Only one stretch of the data below is needed: the line with "Task: Open 所定終業時刻 minute dropdown" through the last line. Output it exactly and drop the pictures.

++++ RECORD EXCERPTS

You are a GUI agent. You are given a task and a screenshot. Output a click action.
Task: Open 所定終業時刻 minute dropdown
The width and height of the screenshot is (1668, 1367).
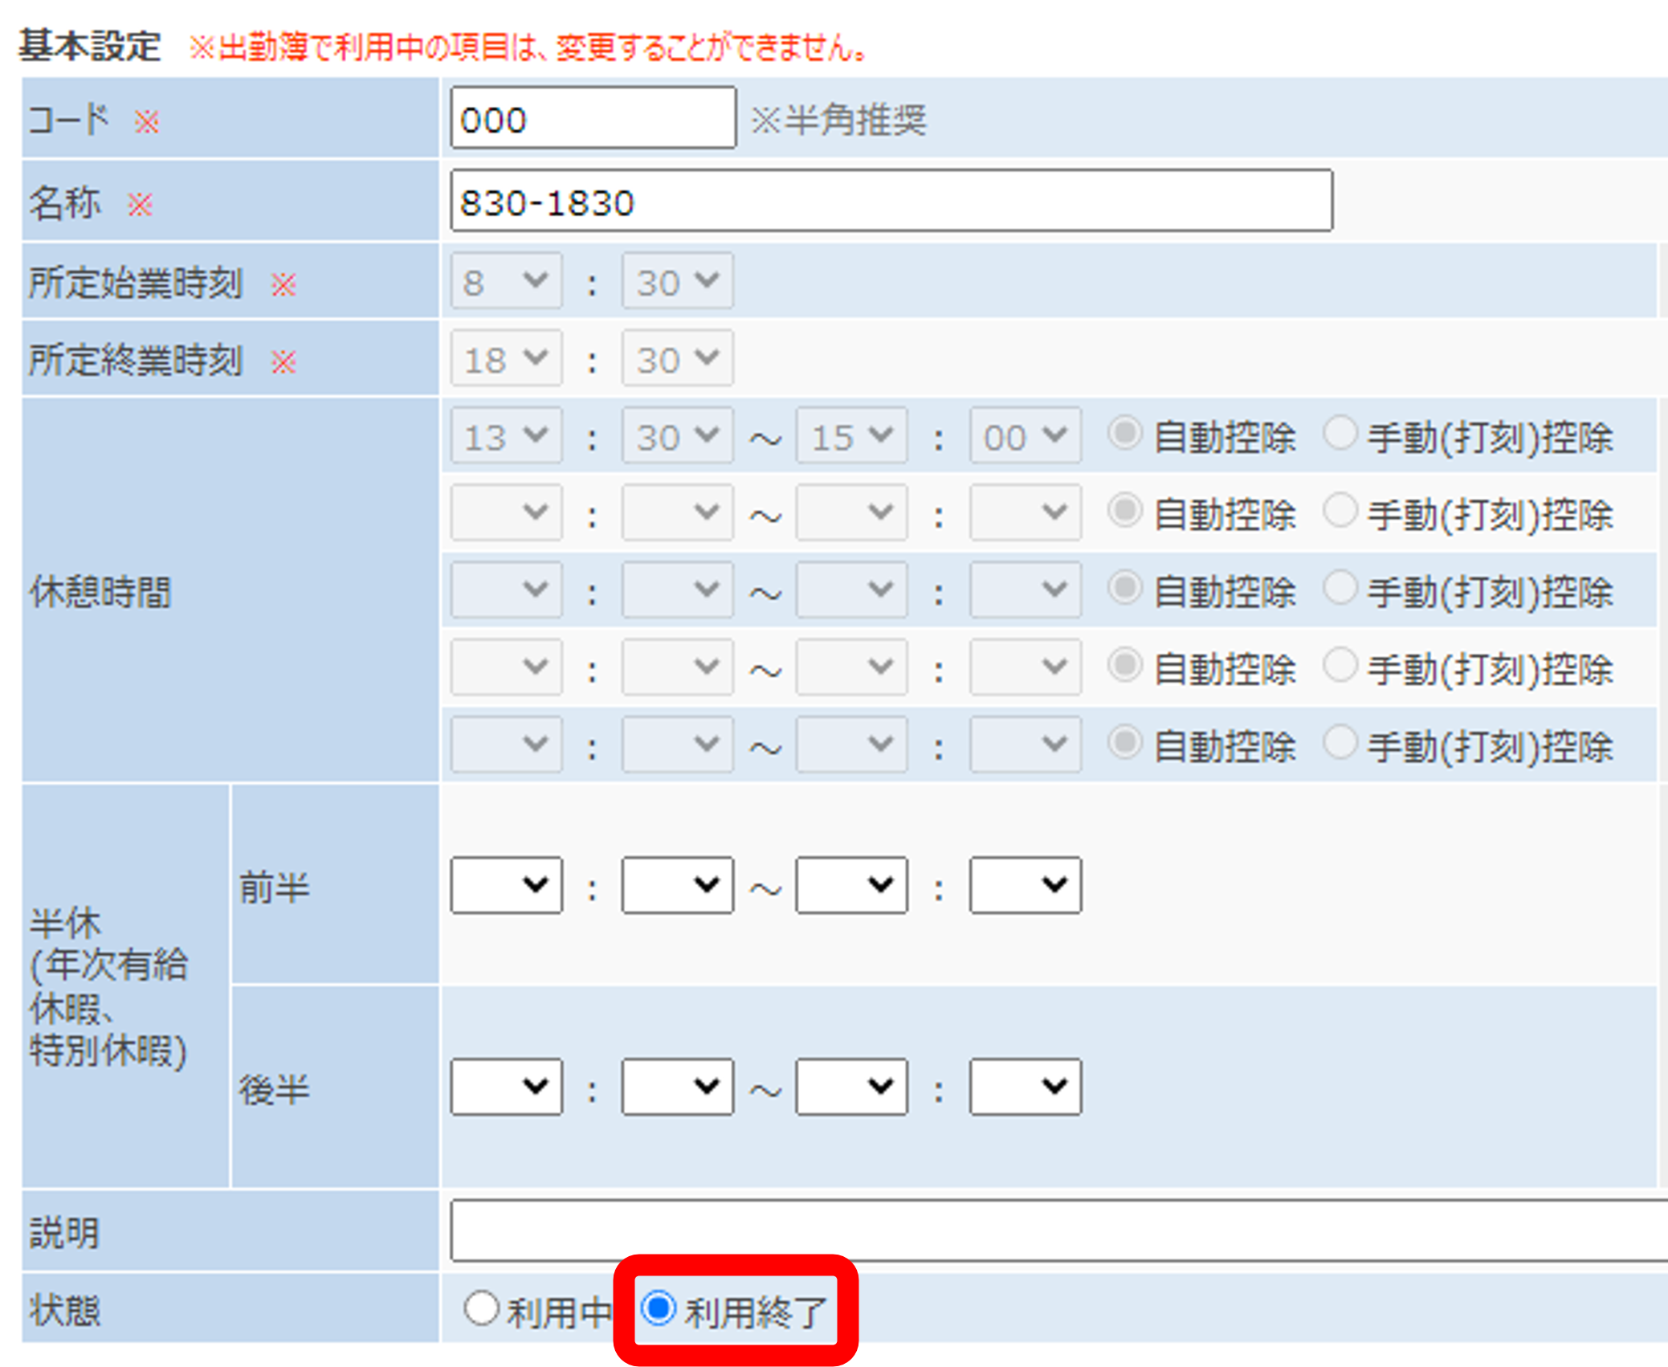(677, 358)
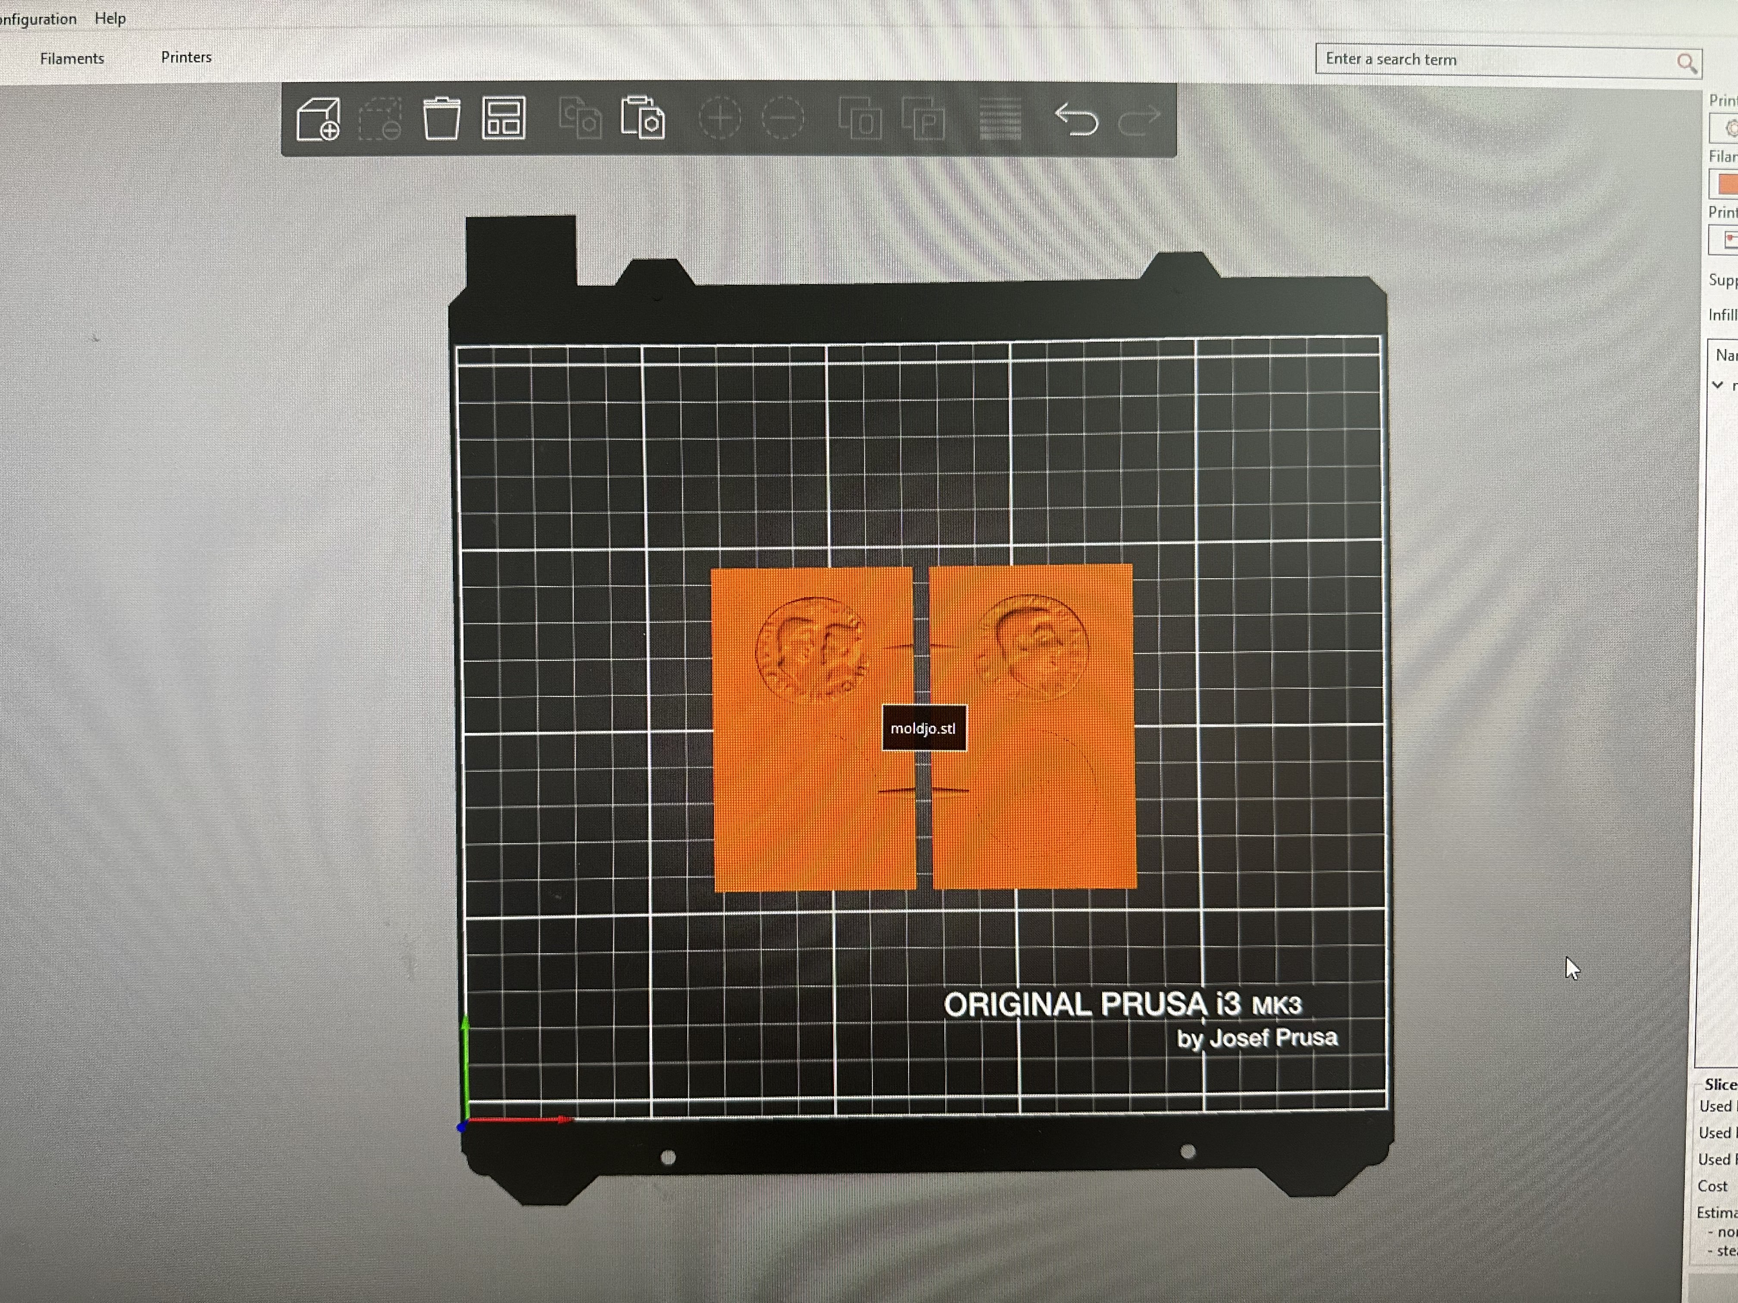The image size is (1738, 1303).
Task: Click the Remove instance minus circle icon
Action: [783, 119]
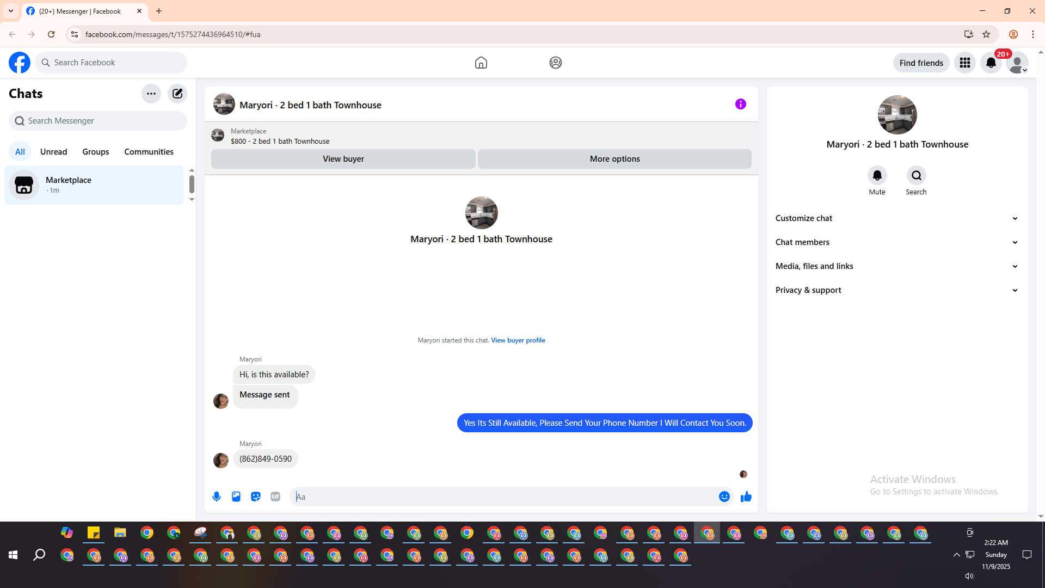
Task: Send a thumbs-up like
Action: tap(746, 497)
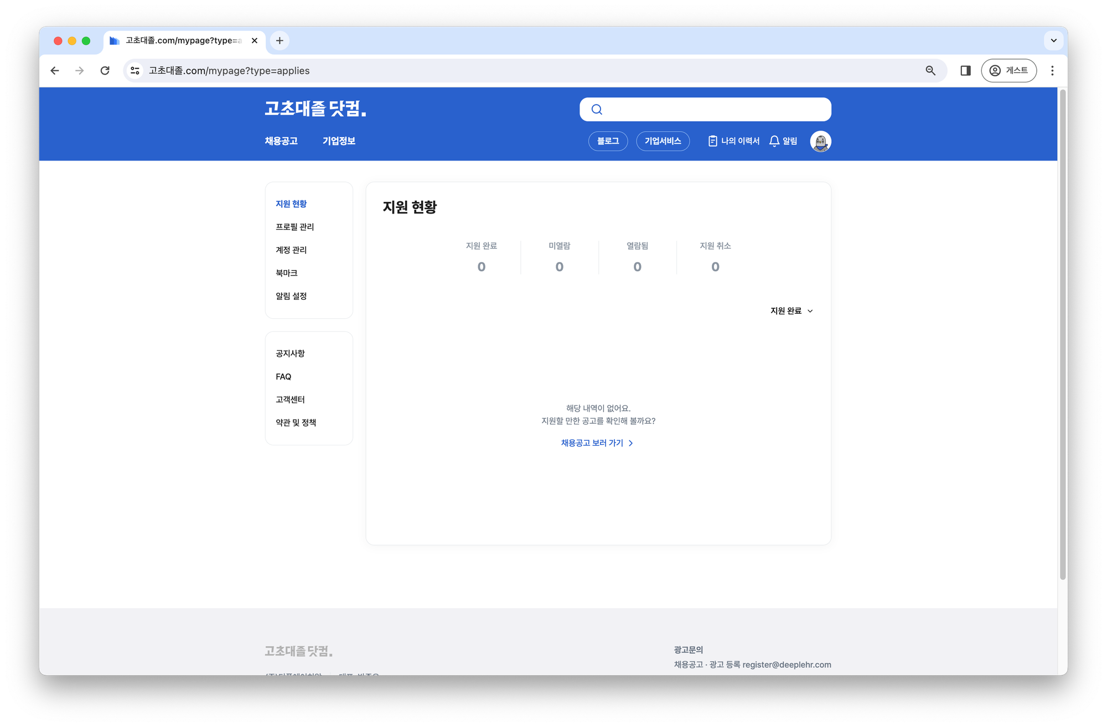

++++++++

RESPONSE -
Task: Open 所定終業時刻 minute dropdown
The width and height of the screenshot is (1668, 1367).
(677, 358)
The image size is (1738, 1303).
Task: Click the Remove instance minus circle icon
Action: [783, 119]
Task: Send a thumbs-up like
Action: tap(746, 497)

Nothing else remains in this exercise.